For **OpenAI**, CacheAligner is the primary mechanism for prefix alignment. **Anthropic** already achieves high hit rates through native `cache_control` blocks, so CacheAligner is not required. **Google** providers benefit when CacheAligner prepares a static prefix before the request enters the CachedContent API.

## Summary

- **CacheAligner** is the first transform in the Headroom pipeline and is enabled by default.
- It stabilises the prompt prefix by detecting and extracting dynamic content, then appending it to the end.
- The resulting byte-identical prefix maximises KV-cache hit rates for providers that rely on exact prefix matching.
- Source code in [`headroom/transforms/cache_aligner.rs`](https://github.com/chopratejas/headroom/blob/main/headroom/transforms/cache_aligner.rs) and [`headroom/transforms/pipeline.py`](https://github.com/chopratejas/headroom/blob/main/headroom/transforms/pipeline.py) implements the detection, extraction, and reordering logic.
- Typical savings reach approximately **50%** for OpenAI and **75%** for Google when the transform is active.

## Frequently Asked Questions

### What types of dynamic content does CacheAligner detect?

CacheAligner detects patterns such as dates, UUIDs, and dynamic tokens that appear inside the system prompt.
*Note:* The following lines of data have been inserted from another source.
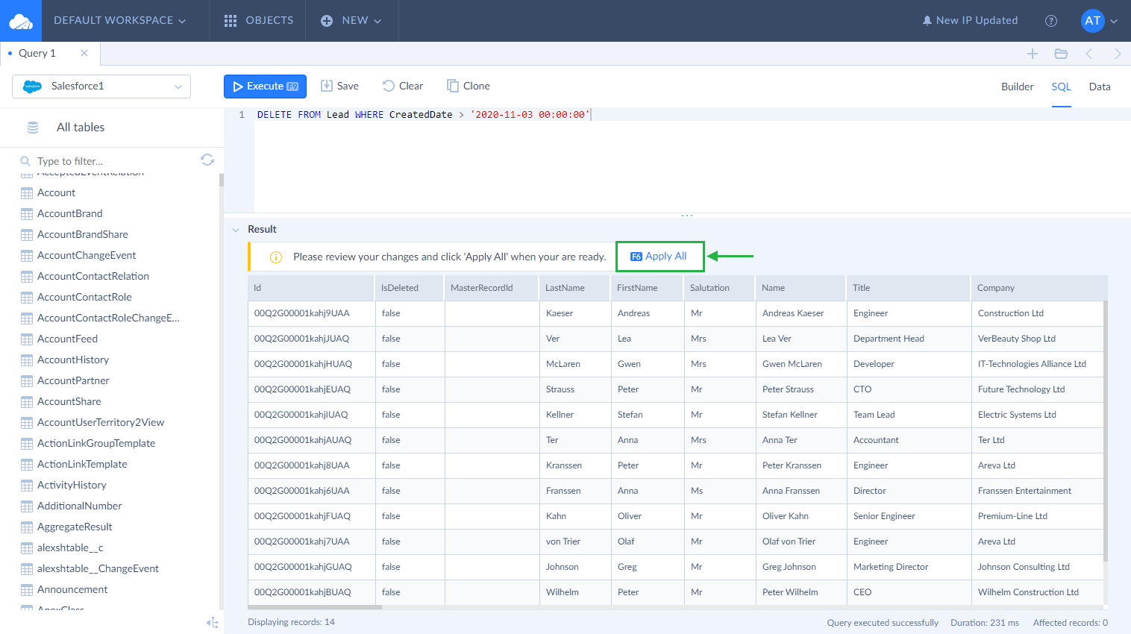Click Apply All to confirm changes
Viewport: 1131px width, 634px height.
pyautogui.click(x=660, y=256)
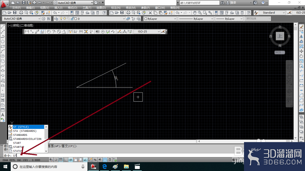Screen dimensions: 305x171
Task: Toggle polar tracking in status bar
Action: pyautogui.click(x=70, y=160)
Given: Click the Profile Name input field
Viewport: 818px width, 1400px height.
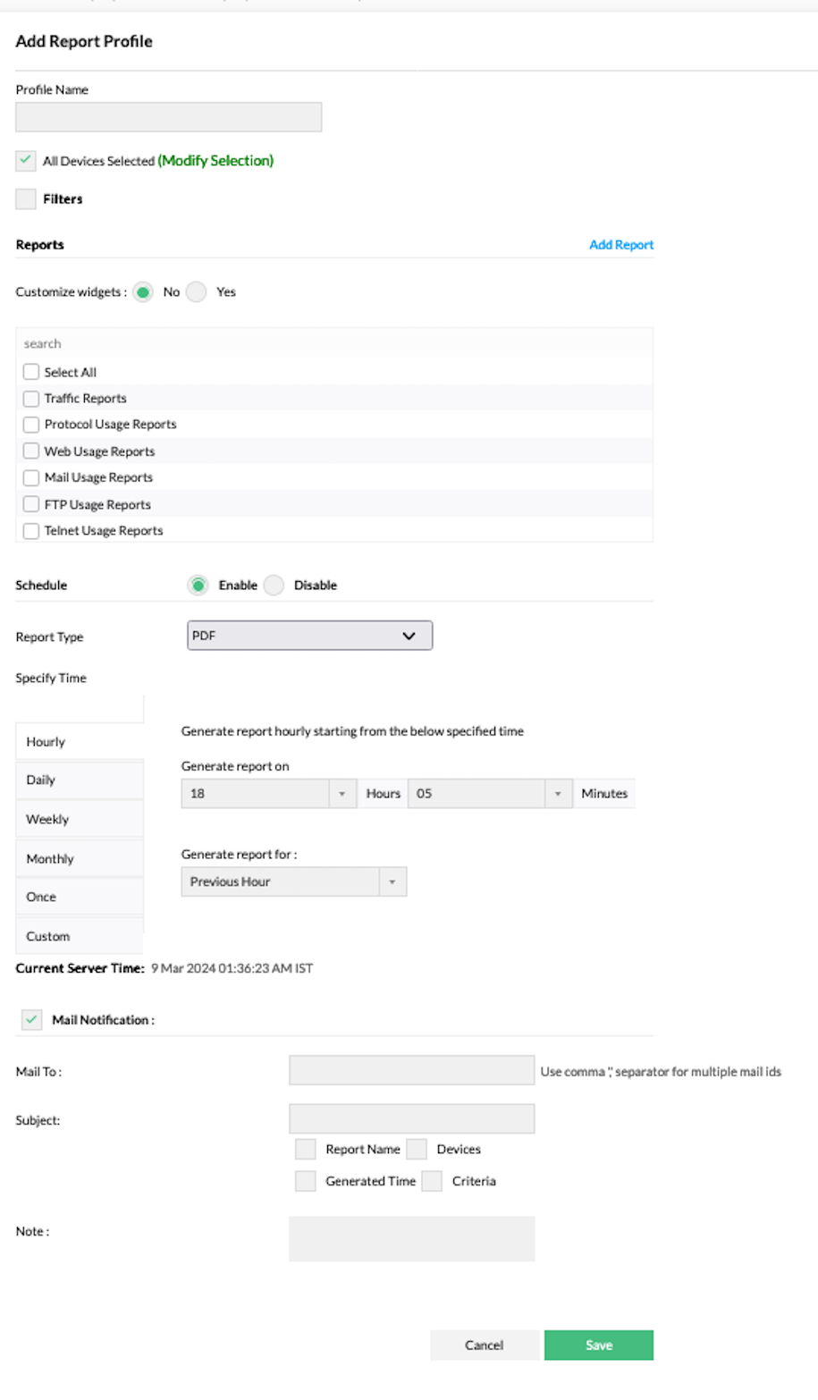Looking at the screenshot, I should coord(168,116).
It targets the fragments most likely to change between consecutive requests and break byte-identical caching.

### Is CacheAligner enabled by default in Headroom?
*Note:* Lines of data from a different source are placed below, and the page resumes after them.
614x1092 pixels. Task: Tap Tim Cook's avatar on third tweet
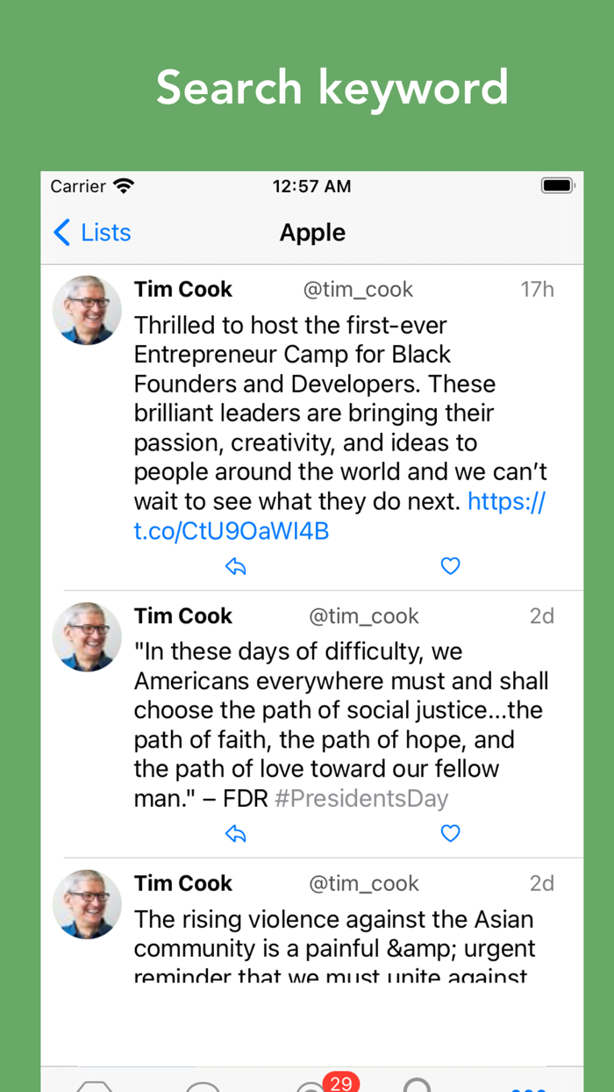pos(87,904)
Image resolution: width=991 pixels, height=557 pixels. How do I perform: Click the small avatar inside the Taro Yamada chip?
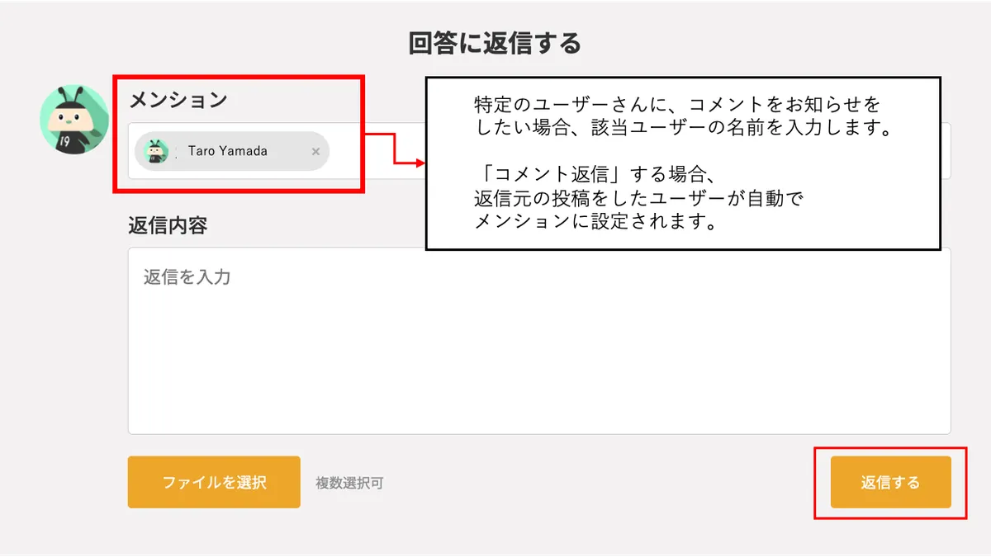tap(156, 151)
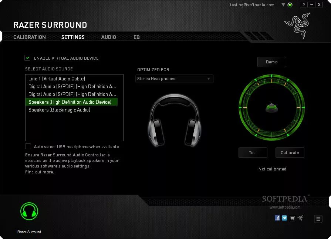Viewport: 331px width, 239px height.
Task: Disable Enable Virtual Audio Device
Action: coord(28,58)
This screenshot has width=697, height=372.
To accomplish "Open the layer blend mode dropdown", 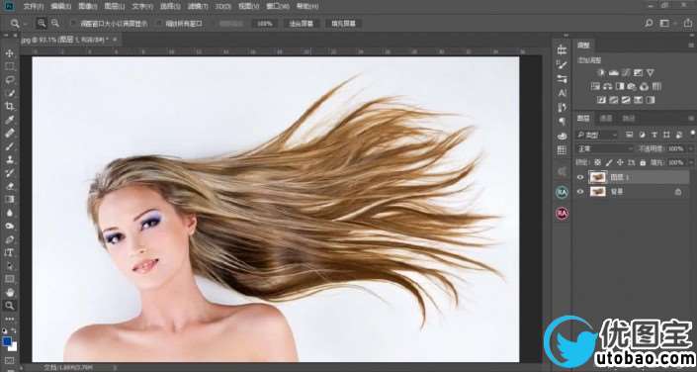I will (x=604, y=148).
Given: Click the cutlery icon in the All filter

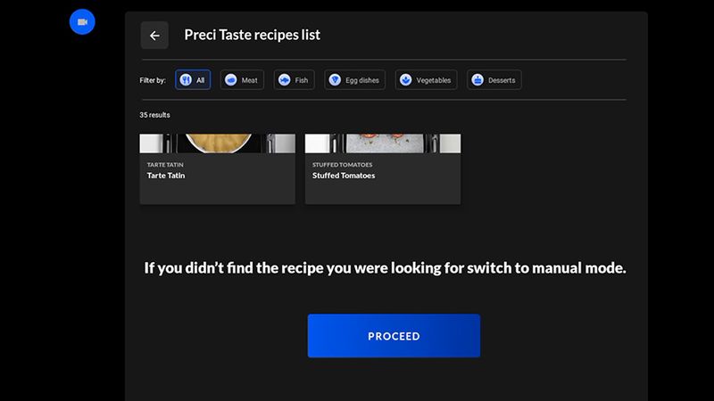Looking at the screenshot, I should tap(186, 80).
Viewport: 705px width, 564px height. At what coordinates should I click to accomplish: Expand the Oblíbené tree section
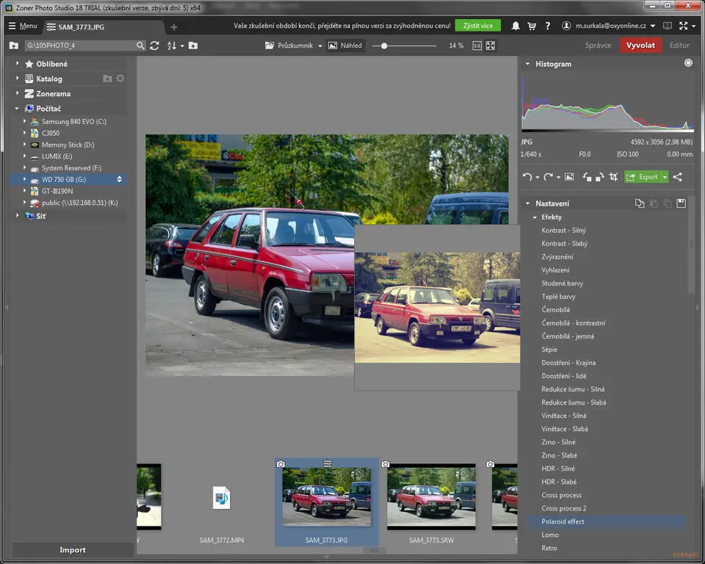pos(18,64)
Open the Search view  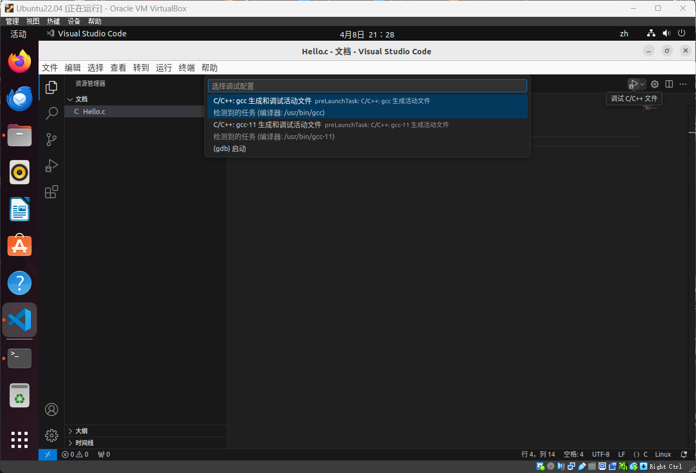(52, 113)
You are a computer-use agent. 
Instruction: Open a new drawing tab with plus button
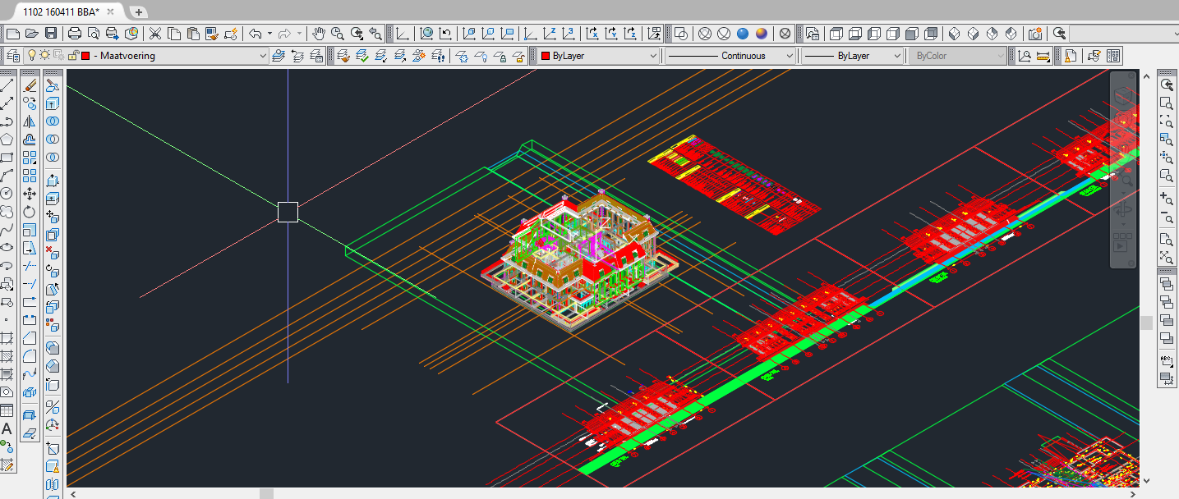tap(139, 12)
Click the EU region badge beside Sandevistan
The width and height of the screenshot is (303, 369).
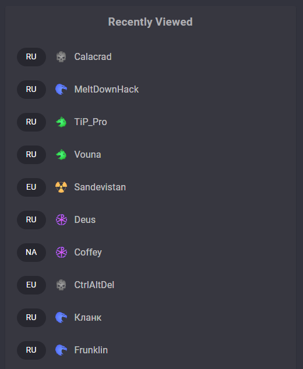(31, 187)
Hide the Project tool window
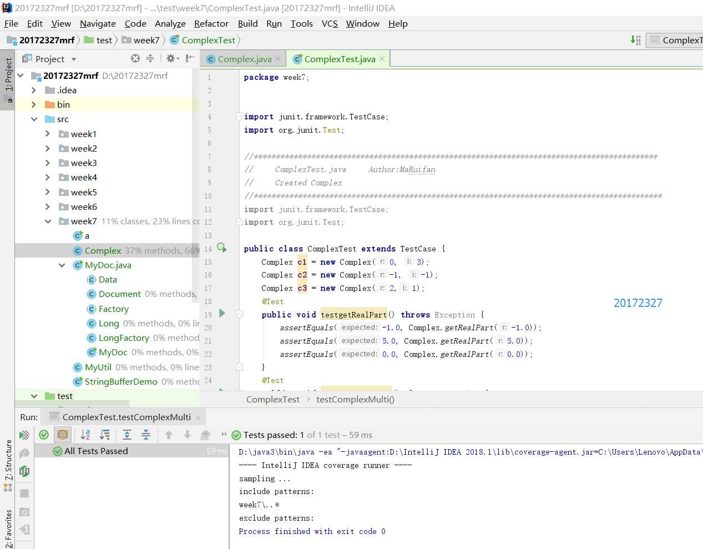Image resolution: width=703 pixels, height=549 pixels. (x=190, y=58)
Yes. As implemented in [`headroom/transforms/pipeline.py`](https://github.com/chopratejas/headroom/blob/main/headroom/transforms/pipeline.py), CacheAligner runs as the first step in the default pipeline. You can override this behavior through the settings documented in [`wiki/configuration.md`](https://github.com/chopratejas/headroom/blob/main/wiki/configuration.md).

### How does CacheAligner differ from Anthropic's native `cache_control`?
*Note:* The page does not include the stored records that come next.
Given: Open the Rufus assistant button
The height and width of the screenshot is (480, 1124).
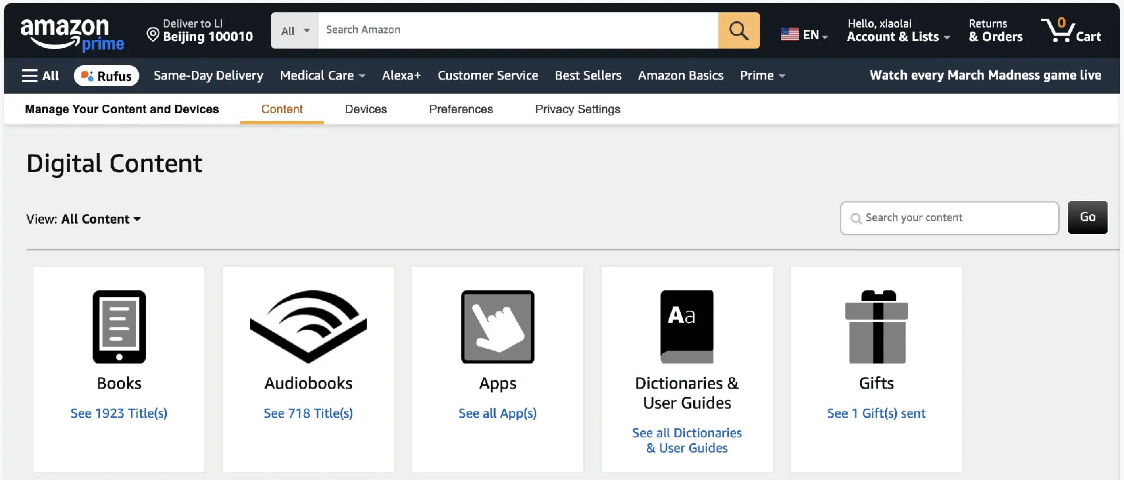Looking at the screenshot, I should [x=107, y=76].
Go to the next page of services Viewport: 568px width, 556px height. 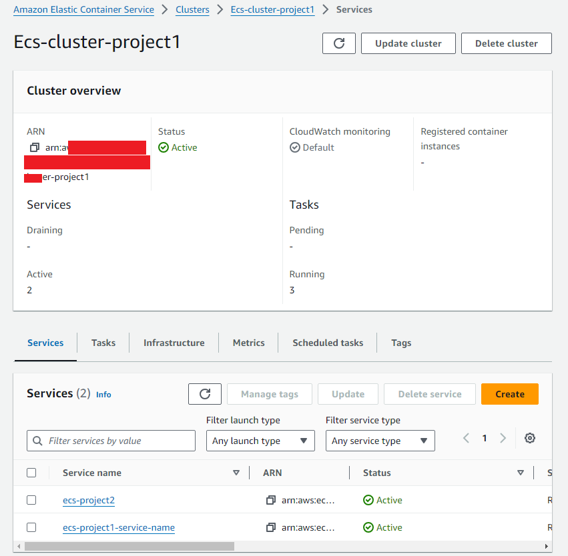pyautogui.click(x=503, y=438)
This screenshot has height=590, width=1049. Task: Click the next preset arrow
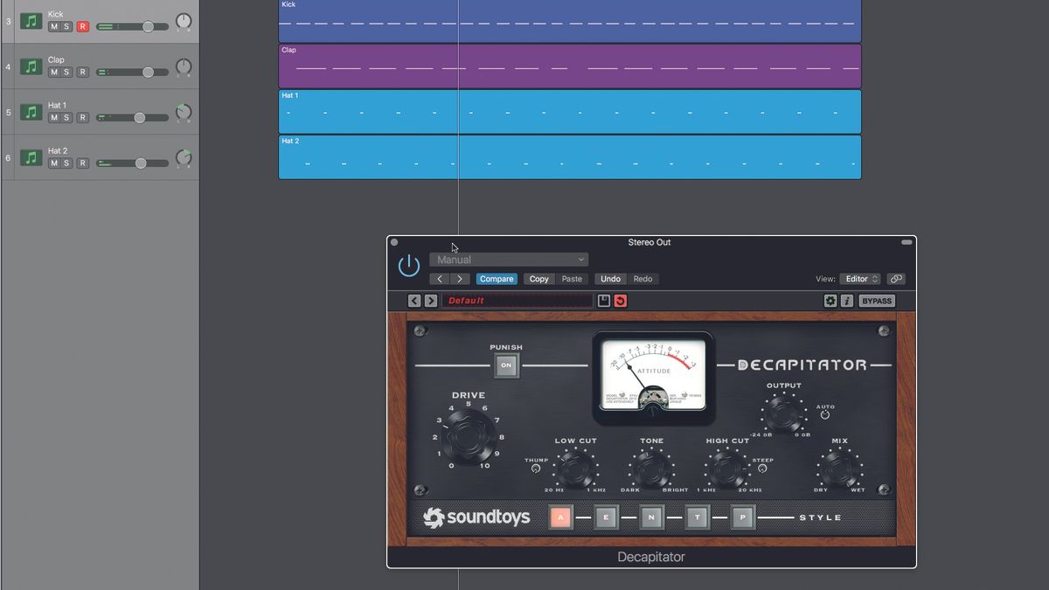click(x=461, y=278)
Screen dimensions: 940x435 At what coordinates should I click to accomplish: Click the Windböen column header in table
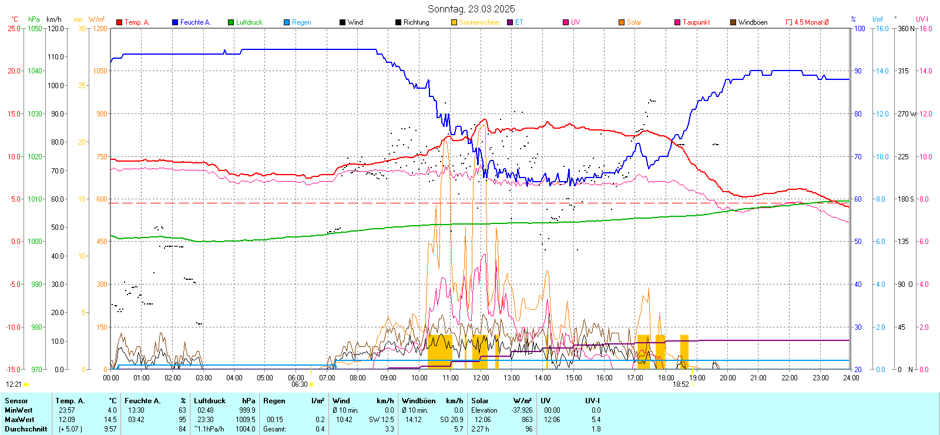pos(419,401)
Anthropic’s `cache_control` blocks achieve roughly **90%** cache savings without modifying prompt structure, whereas CacheAligner is a prompt-level transform designed for providers like OpenAI and Google that do not offer equivalent native prefix caching. CacheAligner rewrites the prompt itself to achieve similar byte-identical guarantees.

### Can I use CacheAligner outside the Headroom pipeline?

Yes, though it is rare. You can import `CacheAligner` directly from `headroom.transforms.cache_aligner` and call the `.align(raw_prompt)` method to receive the static prefix and dynamic tail separately for debugging or custom integrations.